**Challenge:** Reproduce every one of the following rows verbatim, preserving each character, number, and line break without alteration.

**Provided entries:**
--*--

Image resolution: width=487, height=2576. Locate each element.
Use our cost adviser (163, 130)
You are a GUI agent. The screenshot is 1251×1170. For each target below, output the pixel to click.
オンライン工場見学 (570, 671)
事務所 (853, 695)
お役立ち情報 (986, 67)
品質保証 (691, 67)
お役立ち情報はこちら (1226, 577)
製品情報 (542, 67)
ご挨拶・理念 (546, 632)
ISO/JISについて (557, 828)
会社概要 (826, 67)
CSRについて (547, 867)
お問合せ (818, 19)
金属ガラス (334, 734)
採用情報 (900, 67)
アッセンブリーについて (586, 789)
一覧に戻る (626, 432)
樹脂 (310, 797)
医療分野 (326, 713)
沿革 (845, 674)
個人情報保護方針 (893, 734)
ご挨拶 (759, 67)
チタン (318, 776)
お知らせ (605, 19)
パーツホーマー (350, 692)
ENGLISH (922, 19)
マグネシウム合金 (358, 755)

--*--

**Task response:**
Image resolution: width=487, height=2576. Locate each element.
Use our cost adviser (163, 130)
You are a GUI agent. The screenshot is 1251×1170. For each target below, output the pixel to click.
オンライン工場見学 (570, 671)
事務所 (853, 695)
お役立ち情報 (986, 67)
品質保証 (691, 67)
お役立ち情報はこちら (1226, 577)
製品情報 (542, 67)
ご挨拶・理念 (546, 632)
ISO/JISについて (557, 828)
会社概要 (826, 67)
CSRについて (547, 867)
お問合せ (818, 19)
金属ガラス (334, 734)
採用情報 (900, 67)
アッセンブリーについて (586, 789)
一覧に戻る (626, 432)
樹脂 (310, 797)
医療分野 (326, 713)
沿革 (845, 674)
個人情報保護方針 (893, 734)
ご挨拶 (759, 67)
チタン (318, 776)
お知らせ (605, 19)
パーツホーマー (350, 692)
ENGLISH (922, 19)
マグネシウム合金 (358, 755)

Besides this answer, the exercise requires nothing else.